Publié le par CGT Poste Villeurbanne PPDC




ACCORD REORGANISATION DISTRI VILLEURBANNE PPDC : POURQUOI NOUS NE SIGNONS PAS EN L’ETAT

 

 

 

   

La direction a présenté un scénario (soumis à accord) dans lequel elle affirmait qu’elle s’engageait à ne pas appliquer de délai de prévenance (nouveauté de la loi du 20 août 2008) concernant les repos de cycle. Nous nous sommes engagés à signer cet accord si cela apparaissait clairement dans celui-ci.

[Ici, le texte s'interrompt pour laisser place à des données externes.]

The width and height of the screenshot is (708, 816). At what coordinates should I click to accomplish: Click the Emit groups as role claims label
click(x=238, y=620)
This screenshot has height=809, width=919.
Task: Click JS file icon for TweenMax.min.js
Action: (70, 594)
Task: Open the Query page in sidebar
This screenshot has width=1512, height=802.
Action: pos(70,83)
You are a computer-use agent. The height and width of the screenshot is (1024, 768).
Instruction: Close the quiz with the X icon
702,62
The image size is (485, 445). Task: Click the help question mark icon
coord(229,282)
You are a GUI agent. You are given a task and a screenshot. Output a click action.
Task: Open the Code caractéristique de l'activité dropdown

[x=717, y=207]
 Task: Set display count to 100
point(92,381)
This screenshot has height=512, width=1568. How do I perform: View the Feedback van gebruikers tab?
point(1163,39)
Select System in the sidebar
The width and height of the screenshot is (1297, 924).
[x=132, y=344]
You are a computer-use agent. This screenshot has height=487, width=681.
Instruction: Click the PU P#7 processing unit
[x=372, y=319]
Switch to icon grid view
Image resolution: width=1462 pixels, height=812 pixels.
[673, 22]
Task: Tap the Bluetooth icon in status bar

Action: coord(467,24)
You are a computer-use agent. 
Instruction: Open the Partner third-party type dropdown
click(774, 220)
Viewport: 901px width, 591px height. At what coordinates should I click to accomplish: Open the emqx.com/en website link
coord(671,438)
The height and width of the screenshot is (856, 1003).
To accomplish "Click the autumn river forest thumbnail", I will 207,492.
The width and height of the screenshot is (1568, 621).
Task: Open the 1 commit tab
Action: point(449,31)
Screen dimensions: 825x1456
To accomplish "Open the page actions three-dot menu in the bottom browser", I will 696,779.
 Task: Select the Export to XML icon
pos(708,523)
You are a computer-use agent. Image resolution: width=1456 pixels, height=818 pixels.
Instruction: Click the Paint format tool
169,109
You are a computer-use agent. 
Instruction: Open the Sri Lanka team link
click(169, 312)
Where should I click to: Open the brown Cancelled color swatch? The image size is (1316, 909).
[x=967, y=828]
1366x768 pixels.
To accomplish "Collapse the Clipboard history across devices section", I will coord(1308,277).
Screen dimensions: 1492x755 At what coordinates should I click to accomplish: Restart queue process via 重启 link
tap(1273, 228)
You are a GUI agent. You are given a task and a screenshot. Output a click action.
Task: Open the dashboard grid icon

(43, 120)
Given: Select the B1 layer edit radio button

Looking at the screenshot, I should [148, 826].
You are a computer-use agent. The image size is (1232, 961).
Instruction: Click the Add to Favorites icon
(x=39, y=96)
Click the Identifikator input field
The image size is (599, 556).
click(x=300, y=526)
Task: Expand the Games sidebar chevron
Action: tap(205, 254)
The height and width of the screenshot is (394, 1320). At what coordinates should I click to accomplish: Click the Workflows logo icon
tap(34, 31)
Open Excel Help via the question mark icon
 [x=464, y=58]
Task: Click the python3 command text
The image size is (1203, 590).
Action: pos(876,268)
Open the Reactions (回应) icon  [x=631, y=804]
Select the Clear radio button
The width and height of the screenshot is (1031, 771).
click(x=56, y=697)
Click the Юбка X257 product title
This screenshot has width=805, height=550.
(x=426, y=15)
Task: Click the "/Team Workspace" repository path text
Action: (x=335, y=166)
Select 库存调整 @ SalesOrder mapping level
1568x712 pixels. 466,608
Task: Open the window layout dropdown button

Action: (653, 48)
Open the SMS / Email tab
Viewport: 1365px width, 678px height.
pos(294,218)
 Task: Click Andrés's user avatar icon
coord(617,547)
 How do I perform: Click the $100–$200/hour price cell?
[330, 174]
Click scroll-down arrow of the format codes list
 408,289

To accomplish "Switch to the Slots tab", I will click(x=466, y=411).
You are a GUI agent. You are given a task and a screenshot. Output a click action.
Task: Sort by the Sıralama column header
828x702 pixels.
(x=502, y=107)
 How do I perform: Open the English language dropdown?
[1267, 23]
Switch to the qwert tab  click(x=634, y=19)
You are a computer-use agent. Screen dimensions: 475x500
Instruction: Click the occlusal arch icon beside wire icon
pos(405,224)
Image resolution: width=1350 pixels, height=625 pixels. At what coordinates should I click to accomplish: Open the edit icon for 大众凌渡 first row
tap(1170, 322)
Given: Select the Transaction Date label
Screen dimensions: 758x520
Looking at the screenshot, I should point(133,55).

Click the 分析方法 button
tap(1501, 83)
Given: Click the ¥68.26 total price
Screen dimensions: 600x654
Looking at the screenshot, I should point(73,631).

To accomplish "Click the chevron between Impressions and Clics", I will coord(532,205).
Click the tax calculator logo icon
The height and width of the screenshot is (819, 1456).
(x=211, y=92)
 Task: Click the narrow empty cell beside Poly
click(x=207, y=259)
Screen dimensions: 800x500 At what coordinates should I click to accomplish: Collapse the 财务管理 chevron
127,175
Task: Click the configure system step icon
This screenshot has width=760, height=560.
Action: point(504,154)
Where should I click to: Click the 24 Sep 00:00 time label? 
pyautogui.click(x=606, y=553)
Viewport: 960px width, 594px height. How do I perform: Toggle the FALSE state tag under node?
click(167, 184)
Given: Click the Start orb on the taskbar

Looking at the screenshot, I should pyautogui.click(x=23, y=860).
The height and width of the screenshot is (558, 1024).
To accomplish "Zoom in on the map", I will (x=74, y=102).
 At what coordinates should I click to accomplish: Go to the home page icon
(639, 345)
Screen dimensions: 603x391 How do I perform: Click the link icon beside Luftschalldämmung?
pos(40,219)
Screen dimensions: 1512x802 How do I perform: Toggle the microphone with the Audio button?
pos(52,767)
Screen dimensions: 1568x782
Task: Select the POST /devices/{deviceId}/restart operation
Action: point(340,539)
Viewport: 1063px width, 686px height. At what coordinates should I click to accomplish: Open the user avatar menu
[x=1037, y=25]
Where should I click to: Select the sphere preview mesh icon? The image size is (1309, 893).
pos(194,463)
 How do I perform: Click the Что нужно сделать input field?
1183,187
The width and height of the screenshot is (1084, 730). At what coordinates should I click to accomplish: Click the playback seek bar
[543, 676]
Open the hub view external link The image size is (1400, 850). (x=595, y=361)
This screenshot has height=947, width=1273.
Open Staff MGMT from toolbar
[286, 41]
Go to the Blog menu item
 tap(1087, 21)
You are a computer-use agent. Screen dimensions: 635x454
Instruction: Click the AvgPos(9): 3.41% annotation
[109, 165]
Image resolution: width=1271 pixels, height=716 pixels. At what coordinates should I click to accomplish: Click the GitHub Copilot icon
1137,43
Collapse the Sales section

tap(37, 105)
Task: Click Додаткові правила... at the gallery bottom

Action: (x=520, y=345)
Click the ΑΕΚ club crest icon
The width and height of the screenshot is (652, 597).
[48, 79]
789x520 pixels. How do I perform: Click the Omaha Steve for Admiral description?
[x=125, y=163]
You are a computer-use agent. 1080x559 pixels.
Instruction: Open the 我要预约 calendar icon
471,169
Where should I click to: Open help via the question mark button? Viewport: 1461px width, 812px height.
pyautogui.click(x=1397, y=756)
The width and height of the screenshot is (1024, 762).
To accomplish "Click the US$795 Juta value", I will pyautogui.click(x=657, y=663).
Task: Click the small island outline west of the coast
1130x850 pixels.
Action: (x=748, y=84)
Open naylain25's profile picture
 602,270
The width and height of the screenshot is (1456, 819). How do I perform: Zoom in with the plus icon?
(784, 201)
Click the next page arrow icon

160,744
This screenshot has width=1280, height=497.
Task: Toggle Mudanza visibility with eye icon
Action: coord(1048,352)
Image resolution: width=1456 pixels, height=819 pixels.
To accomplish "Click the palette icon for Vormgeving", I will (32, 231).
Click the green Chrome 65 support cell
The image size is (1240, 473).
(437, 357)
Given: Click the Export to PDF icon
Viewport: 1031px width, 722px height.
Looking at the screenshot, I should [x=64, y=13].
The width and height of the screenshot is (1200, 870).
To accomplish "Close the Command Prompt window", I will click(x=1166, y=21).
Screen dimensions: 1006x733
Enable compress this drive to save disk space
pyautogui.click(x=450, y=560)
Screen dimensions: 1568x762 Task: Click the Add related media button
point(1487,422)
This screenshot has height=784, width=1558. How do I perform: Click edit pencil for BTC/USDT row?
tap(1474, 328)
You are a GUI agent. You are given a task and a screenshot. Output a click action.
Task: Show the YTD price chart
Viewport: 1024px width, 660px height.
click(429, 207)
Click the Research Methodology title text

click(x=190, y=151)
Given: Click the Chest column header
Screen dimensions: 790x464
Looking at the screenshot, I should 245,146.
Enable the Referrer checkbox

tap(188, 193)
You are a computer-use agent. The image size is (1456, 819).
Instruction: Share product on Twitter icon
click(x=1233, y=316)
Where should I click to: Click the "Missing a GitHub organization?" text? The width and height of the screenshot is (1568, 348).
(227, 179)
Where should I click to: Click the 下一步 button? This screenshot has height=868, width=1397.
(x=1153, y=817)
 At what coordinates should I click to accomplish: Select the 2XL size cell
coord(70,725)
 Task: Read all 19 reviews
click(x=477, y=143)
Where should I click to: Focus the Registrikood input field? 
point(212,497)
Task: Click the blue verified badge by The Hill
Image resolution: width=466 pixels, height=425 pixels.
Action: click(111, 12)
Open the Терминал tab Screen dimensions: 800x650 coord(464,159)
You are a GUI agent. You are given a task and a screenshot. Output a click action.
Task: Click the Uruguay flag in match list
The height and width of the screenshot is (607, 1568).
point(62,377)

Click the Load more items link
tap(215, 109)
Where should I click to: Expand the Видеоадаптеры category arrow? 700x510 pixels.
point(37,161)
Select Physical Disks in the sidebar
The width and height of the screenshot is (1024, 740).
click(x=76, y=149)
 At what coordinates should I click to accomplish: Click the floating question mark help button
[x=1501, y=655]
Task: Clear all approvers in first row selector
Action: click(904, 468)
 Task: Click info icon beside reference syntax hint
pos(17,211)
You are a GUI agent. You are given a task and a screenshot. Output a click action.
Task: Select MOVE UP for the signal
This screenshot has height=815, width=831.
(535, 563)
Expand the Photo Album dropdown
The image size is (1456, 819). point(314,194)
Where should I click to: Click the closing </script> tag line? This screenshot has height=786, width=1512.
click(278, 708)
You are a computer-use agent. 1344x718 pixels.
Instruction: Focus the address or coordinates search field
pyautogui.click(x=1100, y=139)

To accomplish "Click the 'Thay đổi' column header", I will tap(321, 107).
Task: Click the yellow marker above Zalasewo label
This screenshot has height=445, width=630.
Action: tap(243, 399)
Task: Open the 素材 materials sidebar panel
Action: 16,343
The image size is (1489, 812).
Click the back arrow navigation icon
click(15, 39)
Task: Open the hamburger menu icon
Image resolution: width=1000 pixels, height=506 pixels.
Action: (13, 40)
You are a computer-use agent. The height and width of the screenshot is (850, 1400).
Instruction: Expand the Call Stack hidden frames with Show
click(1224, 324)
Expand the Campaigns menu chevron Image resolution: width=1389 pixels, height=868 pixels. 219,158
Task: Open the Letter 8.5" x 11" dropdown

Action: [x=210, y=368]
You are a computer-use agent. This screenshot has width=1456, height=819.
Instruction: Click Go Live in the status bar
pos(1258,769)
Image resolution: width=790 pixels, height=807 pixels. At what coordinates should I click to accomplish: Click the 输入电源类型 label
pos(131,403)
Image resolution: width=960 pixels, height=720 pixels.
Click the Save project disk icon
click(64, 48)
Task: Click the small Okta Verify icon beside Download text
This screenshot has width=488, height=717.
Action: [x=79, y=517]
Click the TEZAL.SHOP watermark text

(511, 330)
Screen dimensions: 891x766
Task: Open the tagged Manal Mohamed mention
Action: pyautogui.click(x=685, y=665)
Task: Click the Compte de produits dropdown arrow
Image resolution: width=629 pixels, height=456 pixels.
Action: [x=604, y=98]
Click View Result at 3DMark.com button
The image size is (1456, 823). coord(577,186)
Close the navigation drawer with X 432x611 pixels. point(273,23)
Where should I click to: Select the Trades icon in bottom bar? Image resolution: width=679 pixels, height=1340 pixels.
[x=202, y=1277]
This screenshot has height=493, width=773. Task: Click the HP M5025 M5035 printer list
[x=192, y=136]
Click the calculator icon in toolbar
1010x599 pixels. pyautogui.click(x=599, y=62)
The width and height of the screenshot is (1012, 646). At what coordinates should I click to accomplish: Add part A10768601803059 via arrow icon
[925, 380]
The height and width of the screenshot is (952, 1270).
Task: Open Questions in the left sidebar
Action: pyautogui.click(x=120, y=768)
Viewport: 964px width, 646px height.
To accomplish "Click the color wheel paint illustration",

Dans le texte d’accord présenté par la Poste, faisant foi devant les Prud’hommes et l’Inspection du Travail, s’il n’y a effectivement pas de mention de délai de prévenance, il est cependant fait référence aux « articles L.3122-1 et suivants » du code du travail et donc à « l’article L.3122-2 », modifié par la loi du 20 août 2008 :

 

 

 

Si on s’en réfère à ces articles  et particulièrement à l’article L.3122-2  :


 

 

 « Sauf stipulations contraires d'un accord d'entreprise ou d'établissement ou, à défaut, d'une convention ou d'un accord de branche, le délai de prévenance en cas de changement de durée ou d'horaires est fixé à sept jours. »

 

 


Ainsi, sauf précision dans l’accord, par défaut, le délai de prévenance est de 7 jours. Nous pensons donc que la Poste est en mesure, conformément à la loi, de stipuler clairement dans le texte de l’accord que :

 

-         Soit elle s’engage à ne pas user de son droit au délai de prévenance

-         Soit elle s’engage à notifier un délai de prévenance de 365 jours.

 


A ce jour la Poste s’est refusée à cette possibilité, préalable évident à notre signature. Pourquoi ?

 

 




A noter que depuis, la direction a proposé d'inscrire dans le texte de l'accord les conditions d'un délai de prévenance de 30 jours. Ce qui n'est encore pas conforme avec ses engagements initiaux.